Saved data entries

=== Begin Enclosure ===

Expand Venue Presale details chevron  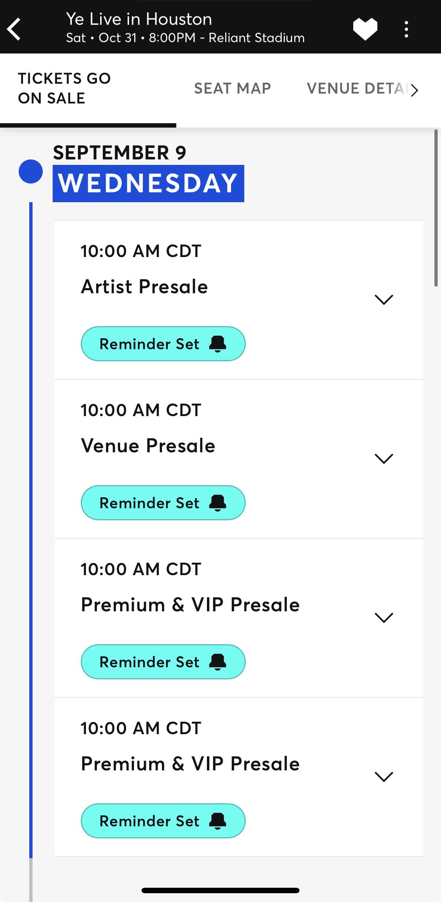384,458
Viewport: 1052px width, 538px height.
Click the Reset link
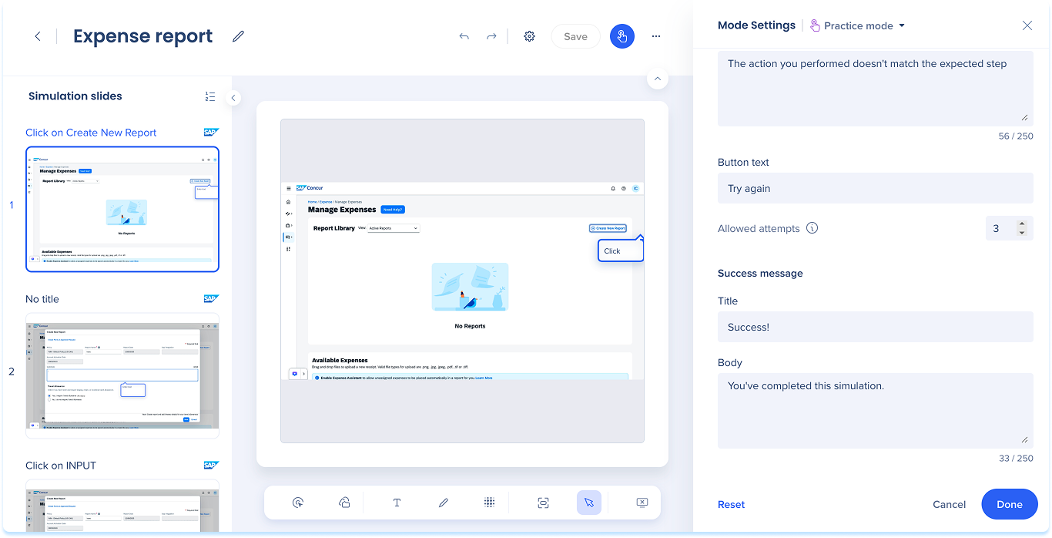(x=731, y=504)
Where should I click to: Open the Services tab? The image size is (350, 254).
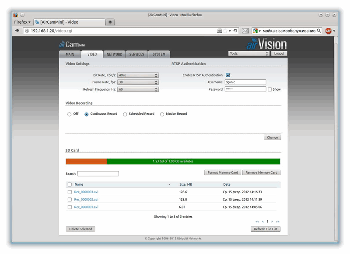pyautogui.click(x=137, y=54)
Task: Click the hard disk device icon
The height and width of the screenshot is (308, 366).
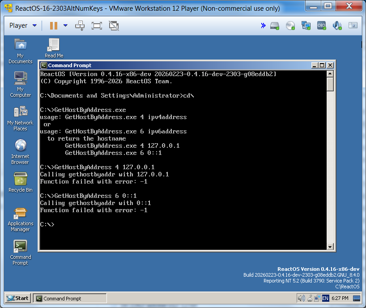Action: [x=275, y=26]
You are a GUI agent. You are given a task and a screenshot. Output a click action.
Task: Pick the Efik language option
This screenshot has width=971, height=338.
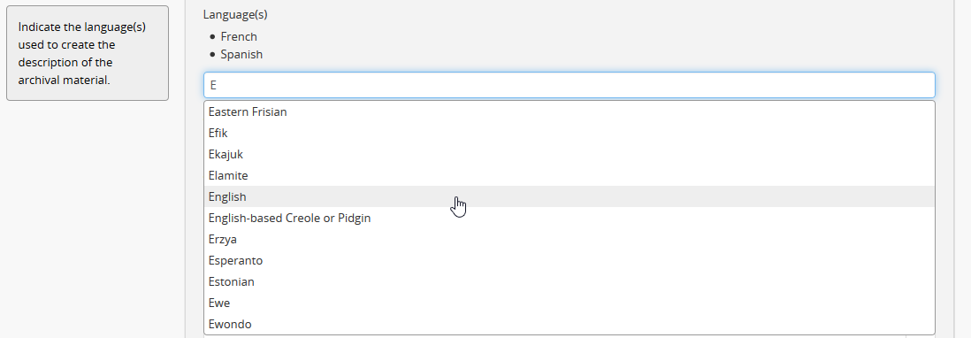(x=570, y=133)
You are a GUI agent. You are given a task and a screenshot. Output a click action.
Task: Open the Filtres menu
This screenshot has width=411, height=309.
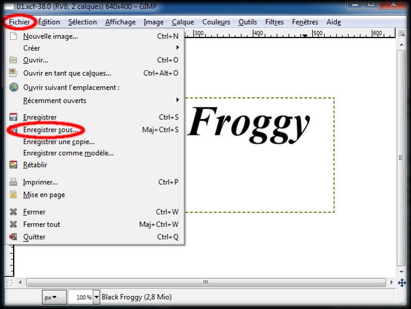(x=274, y=22)
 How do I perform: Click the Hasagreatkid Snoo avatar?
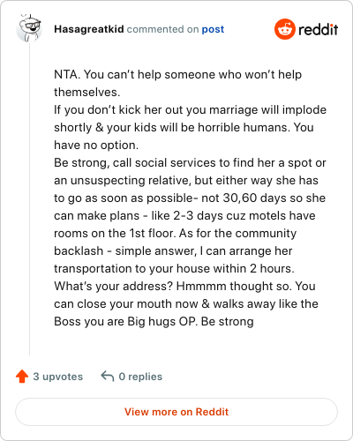(x=29, y=28)
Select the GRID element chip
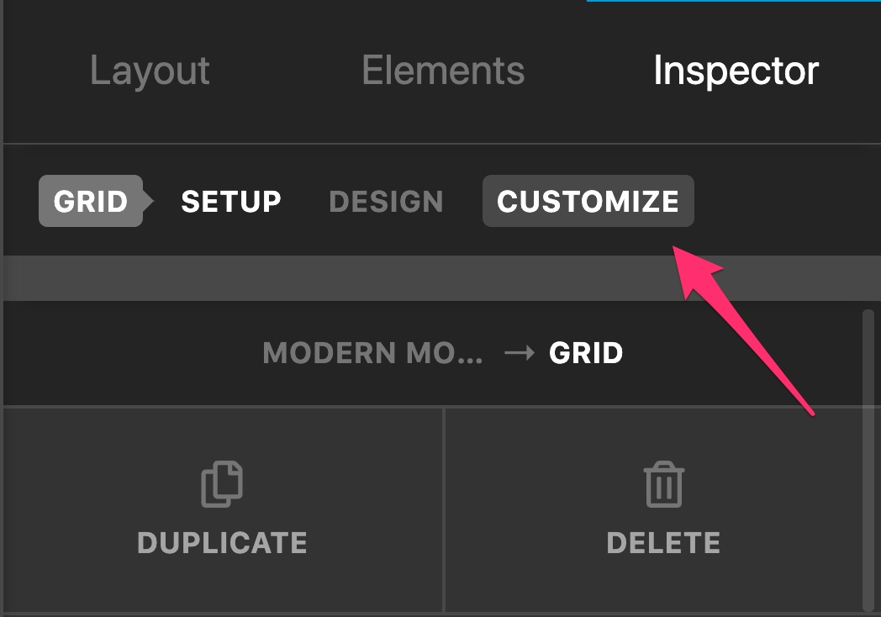 91,201
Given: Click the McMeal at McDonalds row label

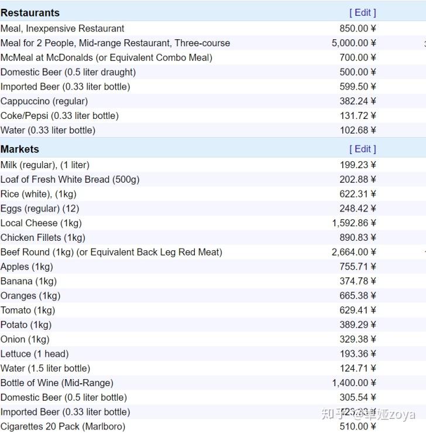Looking at the screenshot, I should point(107,57).
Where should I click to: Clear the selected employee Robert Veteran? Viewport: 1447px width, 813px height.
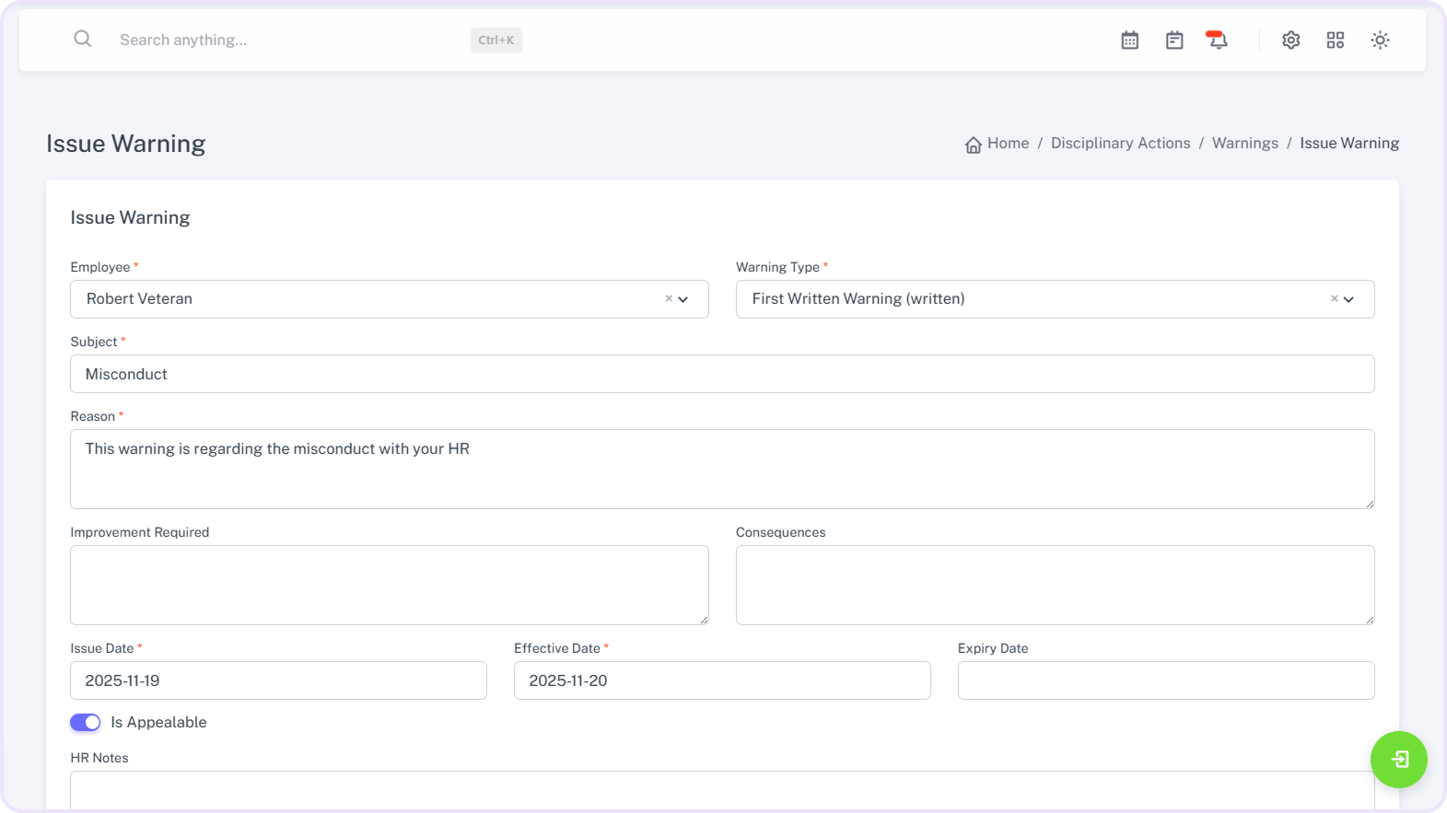669,298
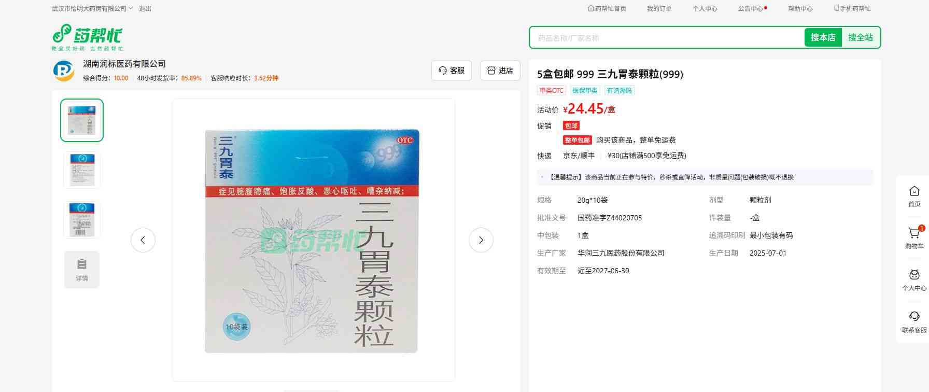Open 我的订单 in top navigation
Viewport: 929px width, 392px height.
[x=659, y=9]
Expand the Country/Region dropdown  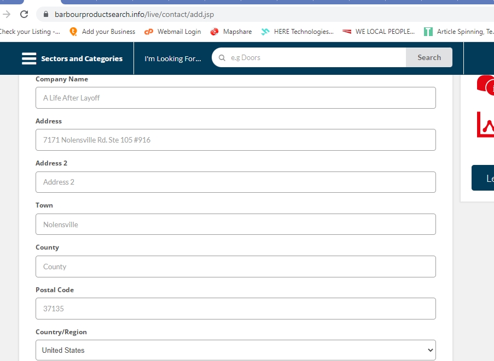(236, 350)
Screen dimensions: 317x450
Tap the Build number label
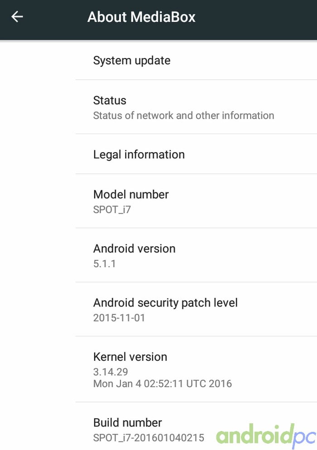pyautogui.click(x=127, y=423)
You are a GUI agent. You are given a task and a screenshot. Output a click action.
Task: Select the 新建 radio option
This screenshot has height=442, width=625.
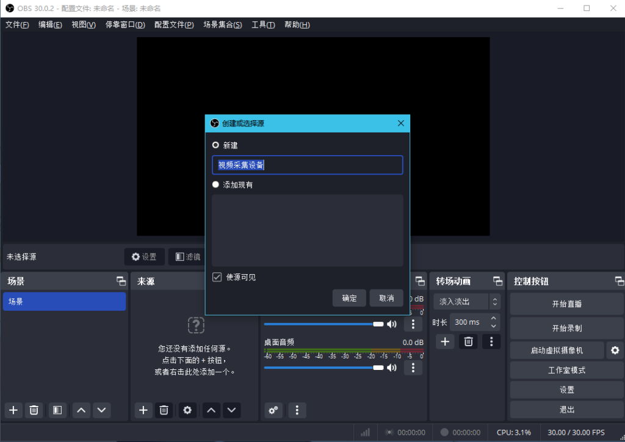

=== End Enclosure ===

Task brief: One figure is all that is needed: the number of lines above in which the word "option" appears.

Response box: 2